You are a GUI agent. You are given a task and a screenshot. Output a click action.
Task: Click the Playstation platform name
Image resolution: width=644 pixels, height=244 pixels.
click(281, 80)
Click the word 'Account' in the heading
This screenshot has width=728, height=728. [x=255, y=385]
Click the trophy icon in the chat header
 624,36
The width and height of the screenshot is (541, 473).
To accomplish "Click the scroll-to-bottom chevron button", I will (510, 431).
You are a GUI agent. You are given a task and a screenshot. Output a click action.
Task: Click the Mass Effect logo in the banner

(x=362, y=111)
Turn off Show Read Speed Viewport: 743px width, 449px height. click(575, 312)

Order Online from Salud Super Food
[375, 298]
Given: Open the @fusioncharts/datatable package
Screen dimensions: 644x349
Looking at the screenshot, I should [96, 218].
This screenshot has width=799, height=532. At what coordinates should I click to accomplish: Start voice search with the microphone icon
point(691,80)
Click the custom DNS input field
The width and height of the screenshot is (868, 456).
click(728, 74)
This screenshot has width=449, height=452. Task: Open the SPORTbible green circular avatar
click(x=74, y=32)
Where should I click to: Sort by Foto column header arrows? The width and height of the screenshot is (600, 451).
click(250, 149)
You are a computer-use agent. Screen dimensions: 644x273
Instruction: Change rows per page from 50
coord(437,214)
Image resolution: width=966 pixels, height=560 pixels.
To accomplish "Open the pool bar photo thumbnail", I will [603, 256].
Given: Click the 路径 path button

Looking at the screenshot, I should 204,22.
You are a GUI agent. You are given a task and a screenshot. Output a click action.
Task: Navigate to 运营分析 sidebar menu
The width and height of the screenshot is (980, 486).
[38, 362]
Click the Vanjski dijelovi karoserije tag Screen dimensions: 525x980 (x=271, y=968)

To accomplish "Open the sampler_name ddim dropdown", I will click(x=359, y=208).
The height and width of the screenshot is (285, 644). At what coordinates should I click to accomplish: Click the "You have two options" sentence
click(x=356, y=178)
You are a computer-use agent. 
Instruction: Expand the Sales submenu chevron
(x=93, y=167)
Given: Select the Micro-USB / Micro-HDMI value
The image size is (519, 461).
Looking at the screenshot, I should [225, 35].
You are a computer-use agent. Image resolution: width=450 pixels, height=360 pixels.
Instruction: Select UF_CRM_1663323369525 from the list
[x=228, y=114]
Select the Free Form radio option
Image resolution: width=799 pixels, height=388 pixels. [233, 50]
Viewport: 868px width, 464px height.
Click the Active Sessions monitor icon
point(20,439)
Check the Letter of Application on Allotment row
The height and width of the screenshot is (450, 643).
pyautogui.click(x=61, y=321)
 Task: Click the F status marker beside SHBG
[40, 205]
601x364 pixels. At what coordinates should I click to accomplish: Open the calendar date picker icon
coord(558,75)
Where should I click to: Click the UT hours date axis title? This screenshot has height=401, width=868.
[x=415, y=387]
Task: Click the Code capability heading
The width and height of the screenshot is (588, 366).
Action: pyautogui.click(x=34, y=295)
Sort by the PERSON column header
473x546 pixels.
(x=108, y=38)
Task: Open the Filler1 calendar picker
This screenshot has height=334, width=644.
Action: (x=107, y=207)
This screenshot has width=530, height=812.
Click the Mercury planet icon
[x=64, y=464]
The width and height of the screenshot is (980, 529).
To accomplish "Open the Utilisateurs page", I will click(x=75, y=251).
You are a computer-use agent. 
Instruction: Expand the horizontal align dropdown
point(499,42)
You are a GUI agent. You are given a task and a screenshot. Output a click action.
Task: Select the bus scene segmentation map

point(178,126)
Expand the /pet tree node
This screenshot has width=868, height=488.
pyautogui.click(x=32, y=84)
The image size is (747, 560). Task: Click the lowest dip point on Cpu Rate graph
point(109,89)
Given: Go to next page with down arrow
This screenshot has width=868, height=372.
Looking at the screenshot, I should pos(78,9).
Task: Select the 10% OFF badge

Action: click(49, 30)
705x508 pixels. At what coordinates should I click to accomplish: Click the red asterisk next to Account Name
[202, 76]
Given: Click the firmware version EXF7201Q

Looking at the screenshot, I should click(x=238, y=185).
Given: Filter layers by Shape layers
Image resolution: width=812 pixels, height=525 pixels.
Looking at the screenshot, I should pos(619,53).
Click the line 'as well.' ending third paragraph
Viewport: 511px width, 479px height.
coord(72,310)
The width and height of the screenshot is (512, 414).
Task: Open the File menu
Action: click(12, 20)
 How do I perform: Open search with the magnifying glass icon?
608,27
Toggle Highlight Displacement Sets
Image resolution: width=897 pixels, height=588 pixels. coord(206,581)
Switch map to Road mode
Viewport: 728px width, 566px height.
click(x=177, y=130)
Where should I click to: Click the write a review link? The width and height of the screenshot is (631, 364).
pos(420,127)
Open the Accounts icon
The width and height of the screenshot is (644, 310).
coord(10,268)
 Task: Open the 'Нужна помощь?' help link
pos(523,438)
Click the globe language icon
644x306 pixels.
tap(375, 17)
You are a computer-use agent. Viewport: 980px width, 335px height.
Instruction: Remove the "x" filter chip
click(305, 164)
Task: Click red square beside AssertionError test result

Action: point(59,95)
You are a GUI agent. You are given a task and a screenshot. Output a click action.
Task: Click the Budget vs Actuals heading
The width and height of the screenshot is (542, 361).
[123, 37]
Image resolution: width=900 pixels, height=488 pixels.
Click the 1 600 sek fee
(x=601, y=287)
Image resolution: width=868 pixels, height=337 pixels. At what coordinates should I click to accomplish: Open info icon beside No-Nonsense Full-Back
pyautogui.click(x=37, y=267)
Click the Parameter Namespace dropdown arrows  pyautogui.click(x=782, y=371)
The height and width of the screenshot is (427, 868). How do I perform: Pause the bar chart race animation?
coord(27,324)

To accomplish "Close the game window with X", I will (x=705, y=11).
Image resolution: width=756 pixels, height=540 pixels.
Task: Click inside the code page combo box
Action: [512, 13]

WHAT IS NEEDED =
From the first line to the last, reproduce the material word for word.

RESPONSE =
You are a GUI agent. You are given a task and a screenshot. Output a click action.
Task: Click the Playstation platform name
Image resolution: width=644 pixels, height=244 pixels.
click(281, 80)
Click the word 'Account' in the heading
This screenshot has width=728, height=728. [x=255, y=385]
Click the trophy icon in the chat header
 624,36
The width and height of the screenshot is (541, 473).
To accomplish "Click the scroll-to-bottom chevron button", I will (510, 431).
You are a GUI agent. You are given a task and a screenshot. Output a click action.
Task: Click the Mass Effect logo in the banner

(x=362, y=111)
Turn off Show Read Speed Viewport: 743px width, 449px height. click(575, 312)

Order Online from Salud Super Food
[375, 298]
Given: Open the @fusioncharts/datatable package
Screen dimensions: 644x349
Looking at the screenshot, I should [96, 218].
This screenshot has width=799, height=532. At what coordinates should I click to accomplish: Start voice search with the microphone icon
point(691,80)
Click the custom DNS input field
The width and height of the screenshot is (868, 456).
click(728, 74)
This screenshot has width=449, height=452. Task: Open the SPORTbible green circular avatar
click(x=74, y=32)
Where should I click to: Sort by Foto column header arrows? The width and height of the screenshot is (600, 451).
click(250, 149)
You are a computer-use agent. Screen dimensions: 644x273
Instruction: Change rows per page from 50
coord(437,214)
Image resolution: width=966 pixels, height=560 pixels.
To accomplish "Open the pool bar photo thumbnail", I will [603, 256].
Given: Click the 路径 path button

Looking at the screenshot, I should 204,22.
You are a GUI agent. You are given a task and a screenshot. Output a click action.
Task: Navigate to 运营分析 sidebar menu
The width and height of the screenshot is (980, 486).
[38, 362]
Click the Vanjski dijelovi karoserije tag Screen dimensions: 525x980 (x=271, y=968)

To accomplish "Open the sampler_name ddim dropdown", I will click(x=359, y=208).
The height and width of the screenshot is (285, 644). At what coordinates should I click to accomplish: Click the "You have two options" sentence
click(x=356, y=178)
You are a computer-use agent. 
Instruction: Expand the Sales submenu chevron
(x=93, y=167)
Given: Select the Micro-USB / Micro-HDMI value
The image size is (519, 461).
Looking at the screenshot, I should [225, 35].
You are a computer-use agent. Image resolution: width=450 pixels, height=360 pixels.
Instruction: Select UF_CRM_1663323369525 from the list
[x=228, y=114]
Select the Free Form radio option
Image resolution: width=799 pixels, height=388 pixels. [233, 50]
Viewport: 868px width, 464px height.
Click the Active Sessions monitor icon
point(20,439)
Check the Letter of Application on Allotment row
The height and width of the screenshot is (450, 643).
pyautogui.click(x=61, y=321)
 Task: Click the F status marker beside SHBG
[40, 205]
601x364 pixels. At what coordinates should I click to accomplish: Open the calendar date picker icon
coord(558,75)
Where should I click to: Click the UT hours date axis title? This screenshot has height=401, width=868.
[x=415, y=387]
Task: Click the Code capability heading
The width and height of the screenshot is (588, 366).
Action: pyautogui.click(x=34, y=295)
Sort by the PERSON column header
473x546 pixels.
(x=108, y=38)
Task: Open the Filler1 calendar picker
This screenshot has height=334, width=644.
Action: (x=107, y=207)
This screenshot has width=530, height=812.
Click the Mercury planet icon
[x=64, y=464]
The width and height of the screenshot is (980, 529).
To accomplish "Open the Utilisateurs page", I will click(x=75, y=251).
You are a computer-use agent. 
Instruction: Expand the horizontal align dropdown
point(499,42)
You are a GUI agent. You are given a task and a screenshot. Output a click action.
Task: Select the bus scene segmentation map

point(178,126)
Expand the /pet tree node
This screenshot has width=868, height=488.
pyautogui.click(x=32, y=84)
The image size is (747, 560). Task: Click the lowest dip point on Cpu Rate graph
point(109,89)
Given: Go to next page with down arrow
This screenshot has width=868, height=372.
Looking at the screenshot, I should pos(78,9).
Task: Select the 10% OFF badge

Action: click(49, 30)
705x508 pixels. At what coordinates should I click to accomplish: Click the red asterisk next to Account Name
[202, 76]
Given: Click the firmware version EXF7201Q

Looking at the screenshot, I should click(x=238, y=185).
Given: Filter layers by Shape layers
Image resolution: width=812 pixels, height=525 pixels.
Looking at the screenshot, I should pos(619,53).
Click the line 'as well.' ending third paragraph
Viewport: 511px width, 479px height.
coord(72,310)
The width and height of the screenshot is (512, 414).
Task: Open the File menu
Action: click(12, 20)
 How do I perform: Open search with the magnifying glass icon?
608,27
Toggle Highlight Displacement Sets
Image resolution: width=897 pixels, height=588 pixels. coord(206,581)
Switch map to Road mode
Viewport: 728px width, 566px height.
click(x=177, y=130)
Where should I click to: Click the write a review link? The width and height of the screenshot is (631, 364).
pos(420,127)
Open the Accounts icon
The width and height of the screenshot is (644, 310).
coord(10,268)
 Task: Open the 'Нужна помощь?' help link
pos(523,438)
Click the globe language icon
644x306 pixels.
tap(375, 17)
You are a computer-use agent. Viewport: 980px width, 335px height.
Instruction: Remove the "x" filter chip
click(305, 164)
Task: Click red square beside AssertionError test result

Action: point(59,95)
You are a GUI agent. You are given a task and a screenshot. Output a click action.
Task: Click the Budget vs Actuals heading
The width and height of the screenshot is (542, 361).
[123, 37]
Image resolution: width=900 pixels, height=488 pixels.
Click the 1 600 sek fee
(x=601, y=287)
Image resolution: width=868 pixels, height=337 pixels. At what coordinates should I click to accomplish: Open info icon beside No-Nonsense Full-Back
pyautogui.click(x=37, y=267)
Click the Parameter Namespace dropdown arrows  pyautogui.click(x=782, y=371)
The height and width of the screenshot is (427, 868). How do I perform: Pause the bar chart race animation?
coord(27,324)

To accomplish "Close the game window with X", I will (x=705, y=11).
Image resolution: width=756 pixels, height=540 pixels.
Task: Click inside the code page combo box
Action: [512, 13]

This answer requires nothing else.